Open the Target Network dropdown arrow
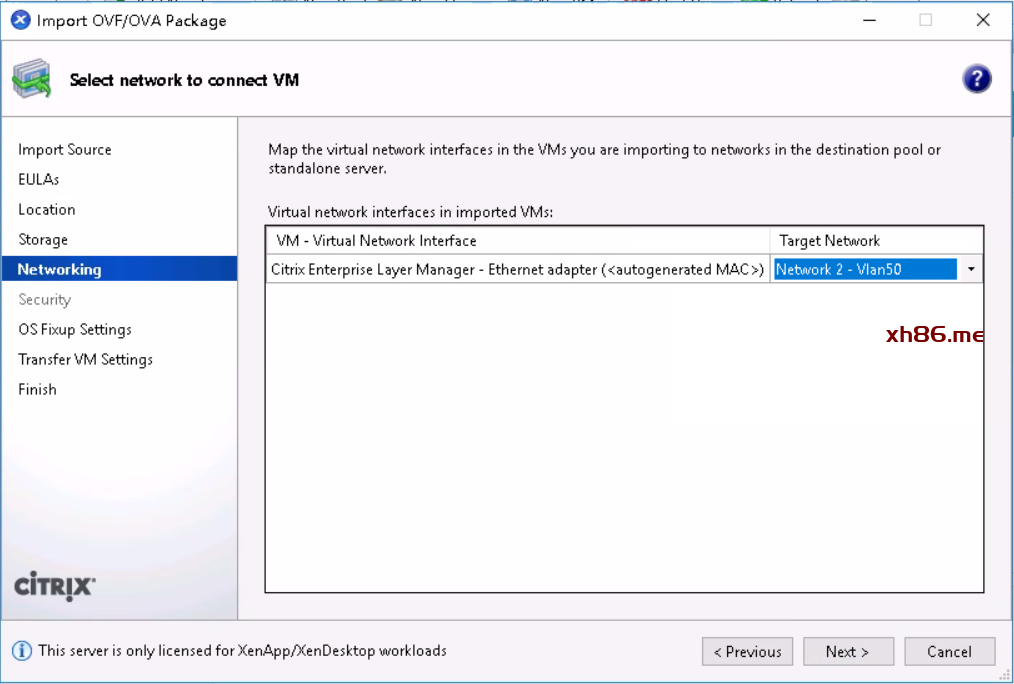 pos(970,269)
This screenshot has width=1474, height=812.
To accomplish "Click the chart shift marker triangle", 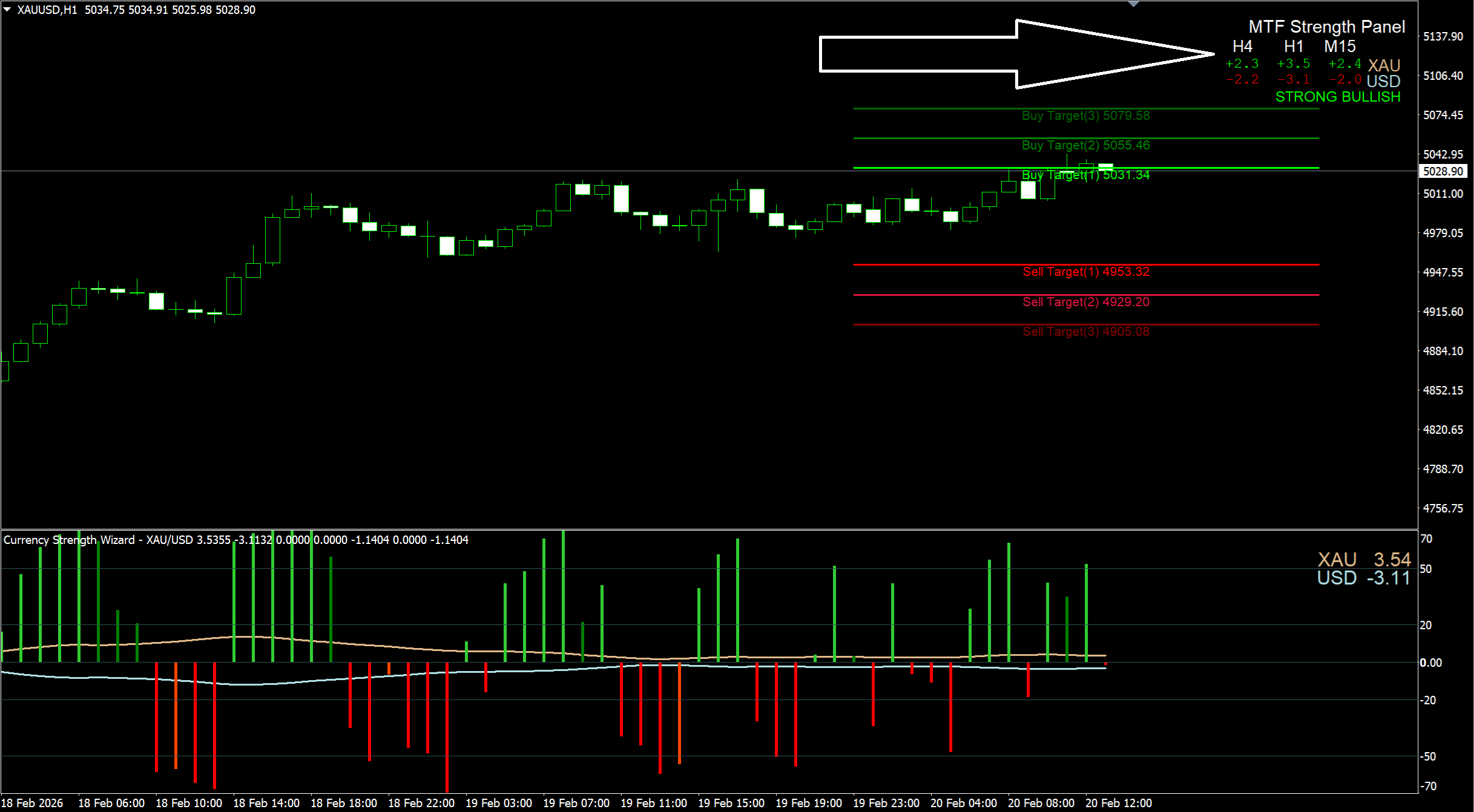I will pyautogui.click(x=1134, y=4).
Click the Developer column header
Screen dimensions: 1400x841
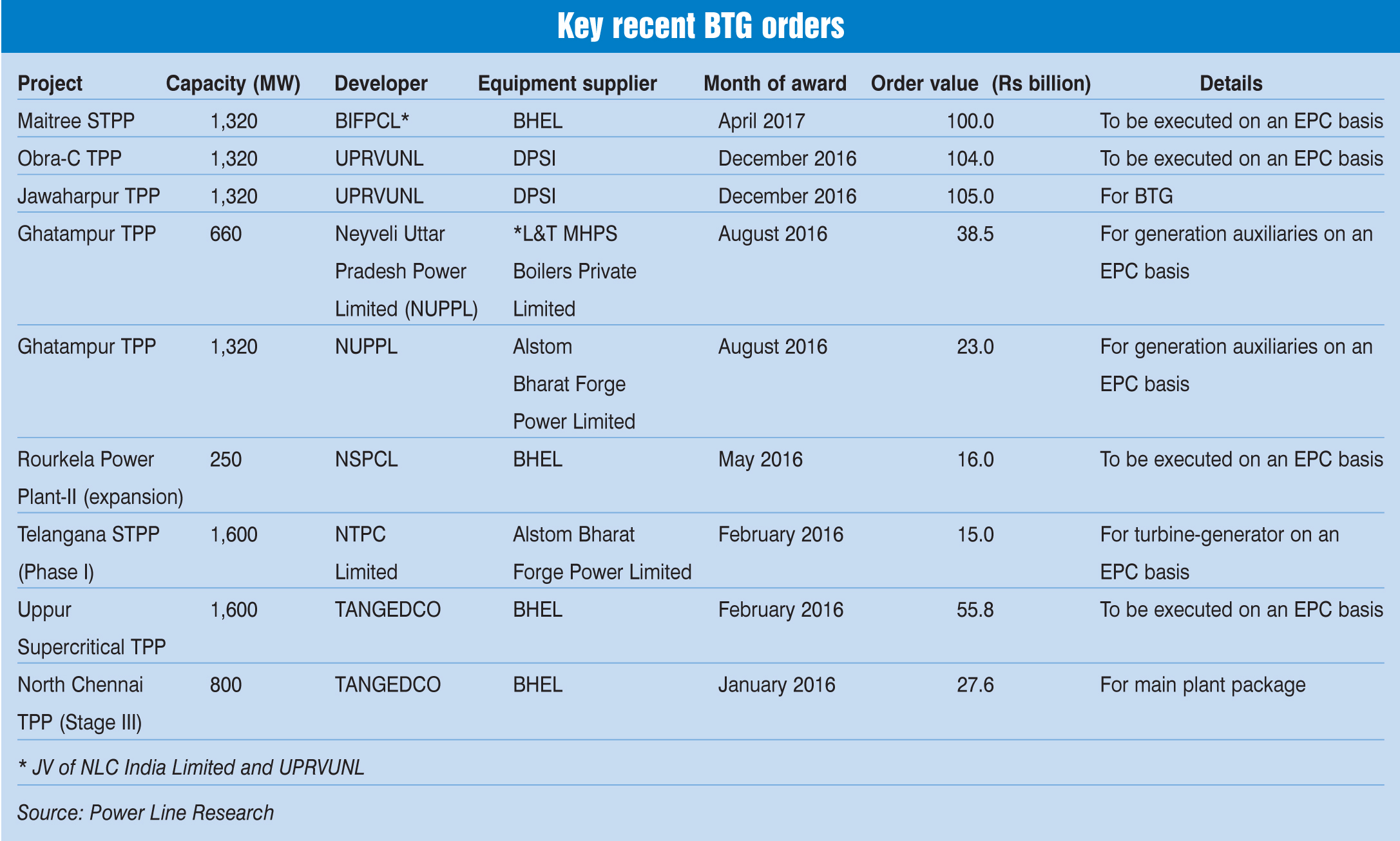[x=381, y=83]
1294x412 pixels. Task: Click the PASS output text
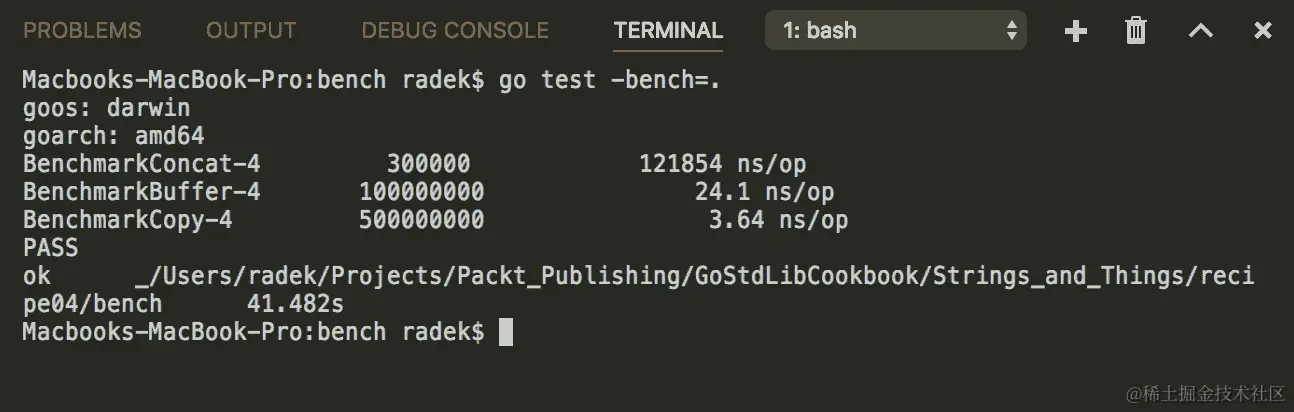point(50,247)
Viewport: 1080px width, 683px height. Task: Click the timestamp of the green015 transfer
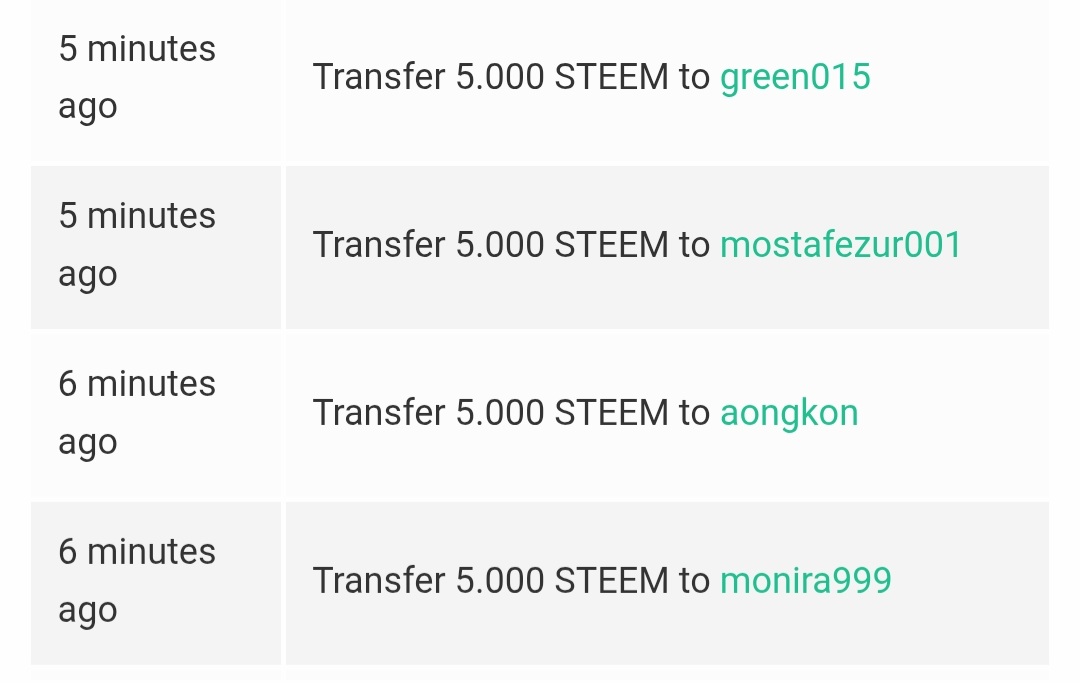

--------------------------------------------------

Pull out every line of the material from the one with "Click the Developer column header" through the end, copying each line without changes. Leave the pictures out.

Click the Developer column header
Screen dimensions: 1400x841
[x=381, y=83]
1294x412 pixels. Task: Click the PASS output text
point(50,247)
Viewport: 1080px width, 683px height. Task: Click the timestamp of the green015 transfer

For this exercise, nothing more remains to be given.